王妃様、婚約、という二つのワードが揃ってしまうと、嫌でも思い浮かぶのが自分という事実には見ないふりを決め込みたい思いだ。けど、それを抜きにすれば、この話の根元は確実に…。
「…ごめんなさい。どちらかと言うと王妃様に共感してしまうかもしれないわ」
「!?」
「だって、婚約者の候補の方に会う事すらされないのでしょう?母親の立場からすれば怒鳴りたくもなってしまうような…」
「…ですが、私は戦場にいる身ですし…」
戦場を駆け抜ける姿を英雄や勇者にまで例えられる第一王子殿下ゆえの悩み。けれど、何を悩む事があるのか。
「戦場にいる息子に、わざわざ婚約を勧める母などいないと思いますよ?」
「……?それはどういう…?」
いつ死んでしまうかもわからない死地にいる息子との縁談など、相手が他人であっても王妃様がするはずがない。私に良くしてくれる王妃様しか知らないけれど、あの方は、とても優しい方だもの。
「つまり、王妃様は第一王子殿下が亡くなられる事はないと思っているのではないですか?」
「?……??」
ますます意味がわからないという顔をする第一王子殿下は、やはり噂とは真逆の、とても可愛らしい方だ。なんだか素直に教えるのが勿体ない気がしてきて、少し遠回りな言い方をしてみる。けれど、それが間違いだった。
「…一度、相手の方に会ってみてはいかがですか?」
第一王子殿下の顔が、少しばかり暗くなる。
「会う…ですか」
なんとなく第一王子殿下を何か傷つけてしまったと察する。それになぜなのかしら、私が私の発言にチクリと痛みを感じているのも事実で。

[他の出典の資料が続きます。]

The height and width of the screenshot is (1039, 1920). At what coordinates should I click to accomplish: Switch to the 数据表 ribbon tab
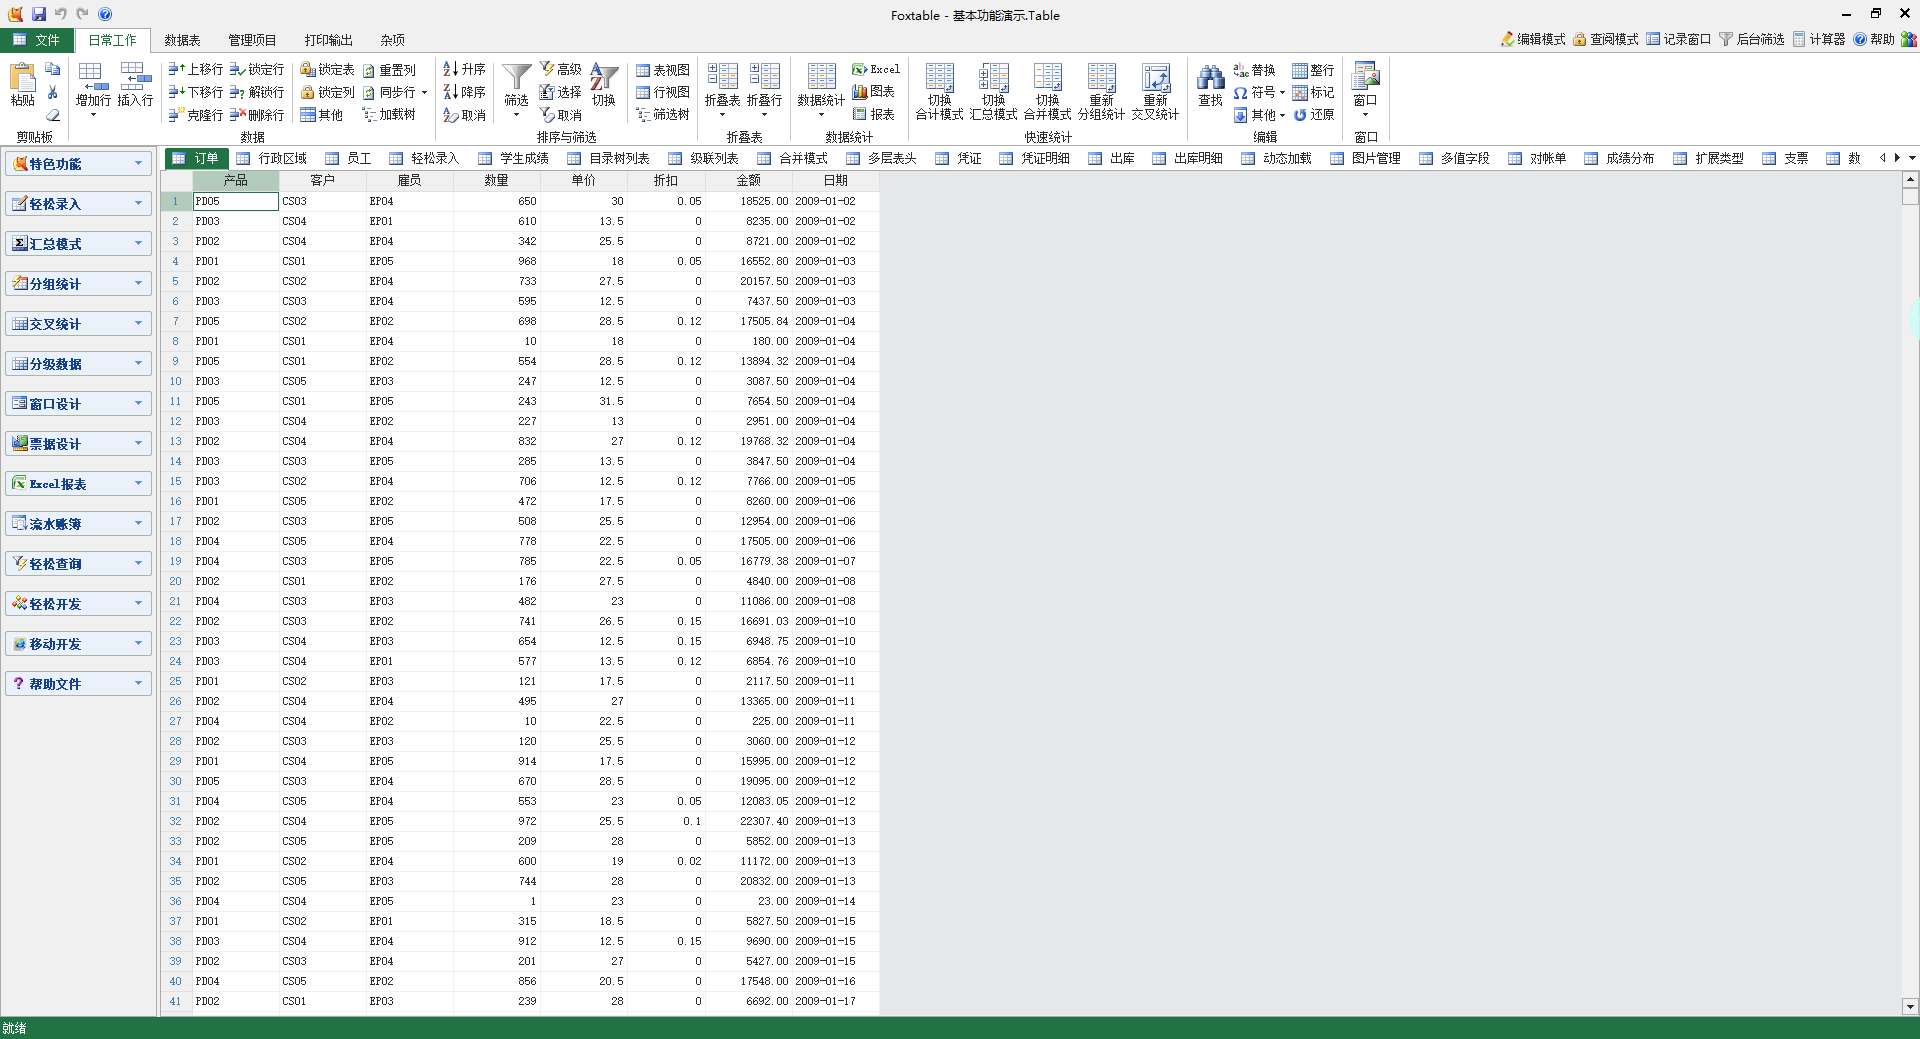(x=182, y=40)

「姫殿下は、会った方が良いと思われますか?私が、相手の方に」
「え?えぇ…王妃様を、安心させるには一番かと…」
そこで、やっと自分の感情に気がづいた。
私は王城へ足を運ぶたびに会えるのではないかと期待して、会えなくて肩を落としていたのに、第一王子殿下は王妃様や他の方を思って悩んでいた。
………その事実が、私は辛いのね。
これじゃあ、レイラを恋愛の事でからかえないわ。私だって、こんなに鈍感なんだもの。
「……そうですか」
落ちた声に、俯きかけていた顔を上げる。すると見えたのは、酷く傷ついていた顔をした第一王子殿下だった。
「ち、違います!!」
それは咄嗟に出た言葉。驚いたように目を見開いた第一王子殿下を見て、私は何を口走ったのかと自分の口を手で塞いだ。けど、やっぱり遅かったみたい。
「それは、どういう意味ですか…?」
聞いてくる第一王子殿下に、どう言葉を紡げば良いのか、私の頭がフル回転した。
お読みくださりありがとうございました。